Sono gli stessi pazienti a sostenerlo. Scrivere è ritenuto una forma di terapia per l’81% delle persone colpite da un tumore, secondo un’indagine presentata nei giorni scorsi al Ministero della Salute dall’Associazione Italiana di Oncologia Medica. Il tema del sondaggio, fondato su un campione di 150 persone, era peraltro ben più ampio. E’ l’intero processo di comunicazione a essere chiamato in causa, per il suo riconosciuto potenziale in crescita esponenziale, ma anche per qualche suo perdurante limite.
Il dato di base rimane l’entità del dramma. Ogni giorno mille italiani si ammalano di cancro (dati del 2015) e, se l’83% si dice ottimista in ragione dei recenti miglioramenti terapeutici (la sopravvivenza a 5 anni è aumentata nel nostro paese dal 45% al 60% nel solo lasso tra il 1990 e il 2007), tuttavia il danno è avvertito come grave non solo per la salute, ma anche, sostengono due pazienti su tre, per la discriminazione sociale, dalle relazioni umane all’ambito lavorativo.
E qui emerge il ruolo cruciale della comunicazione. L’ambito primario è ancora quello del rapporto col medico. Il dialogo con l’oncologo è valutato positivamente dal 78% degli intervistati, e il 68% dice di averne tratto più consapevolezza su terapie e gestione dei disturbi, anche psicologici.
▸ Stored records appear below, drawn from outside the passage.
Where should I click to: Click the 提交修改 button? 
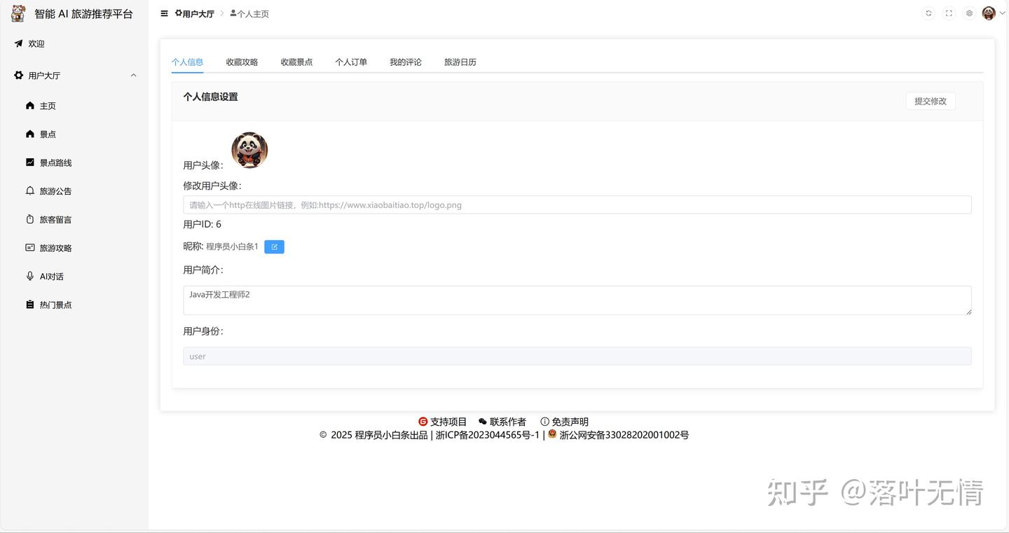[x=931, y=101]
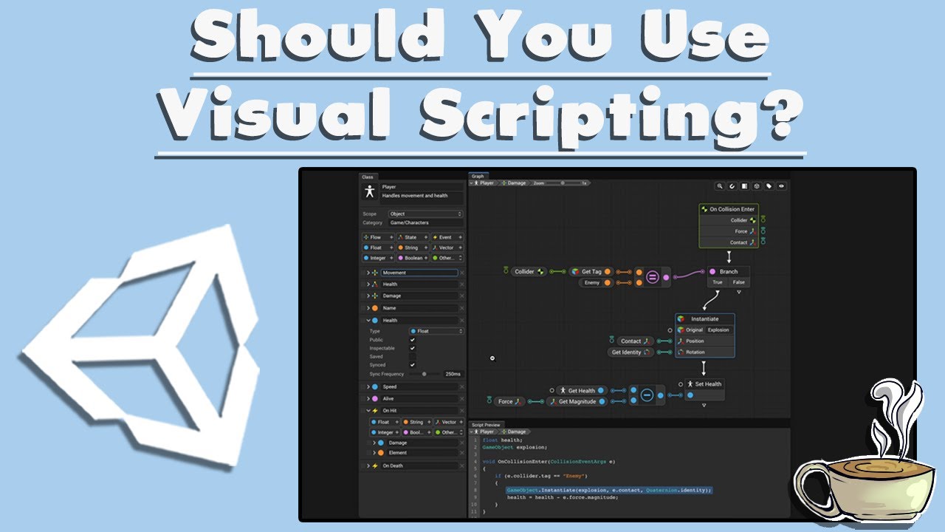Click the eye visibility icon in graph toolbar

780,185
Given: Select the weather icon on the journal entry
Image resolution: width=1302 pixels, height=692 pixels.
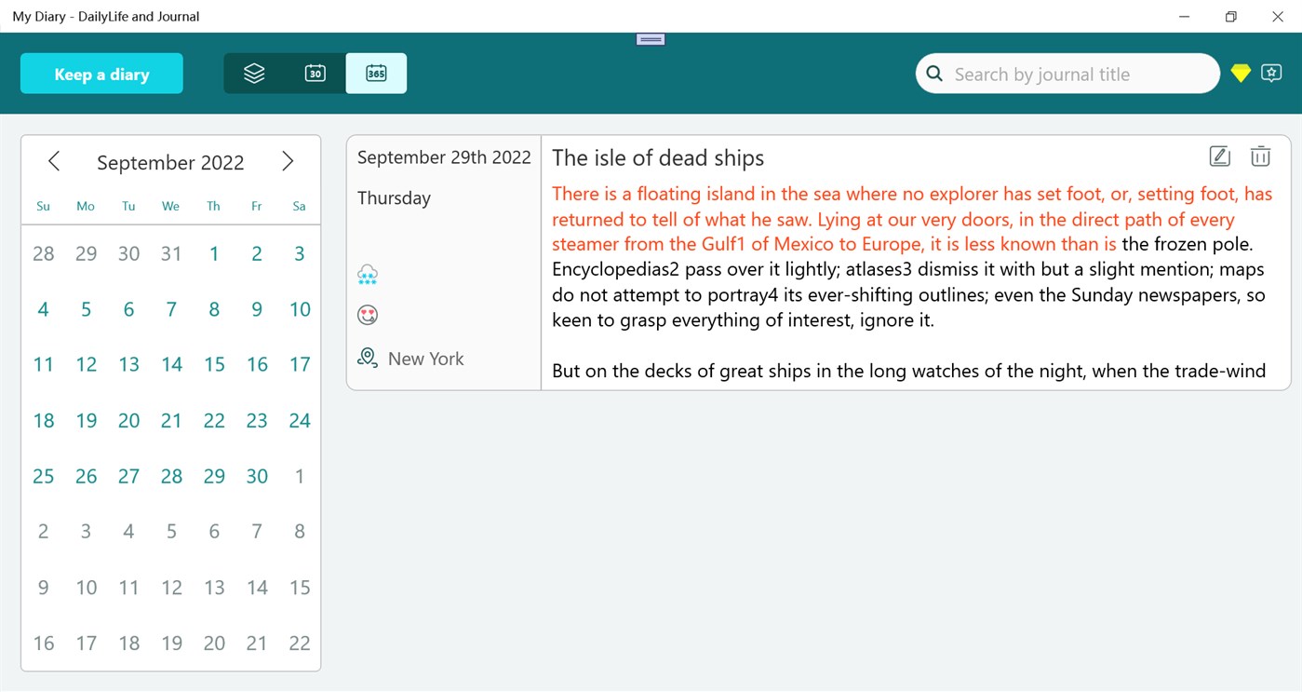Looking at the screenshot, I should (367, 273).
Tale ambito è ora amplificato dal web, che moltiplica gli spazi di informazione e confronto. Portali web, blog, forum, perfino pagine facebook. Ci sono punte d’eccellenza, come il sito di consulti Medicitalia.it o il portale dell’Ansa, inclusa appunto una nuova sezione di “medicina narrativa”. La scrittura è dunque “terapeutica” non solo perché aiuta a elaborare timori e pregiudizi, ma anche perché alimenta le possibilità di scambio di nozioni ed esperienze, sia con i professionisti che con gli altri pazienti.
Il nodo, rilevato anche dall’Osservatorio Innovazione Digitale in Sanità del Politecnico di Milano, è che relativamente pochi, per il momento, si fidano della rete, anche se la fiducia tende a crescere tra le nuove generazioni. Problema ulteriore: i pazienti a volte hanno ragione a diffidare. Perfino l’autorevole rivista “Science” è stata ultimamente costretta a rettificare un articolo che attribuiva il tumore alla “sfortuna”, citando una ricerca che diceva ben altro. L’informazione web è responsabilità di tutti, se fatta male sulla salute il danno è imperdonabile.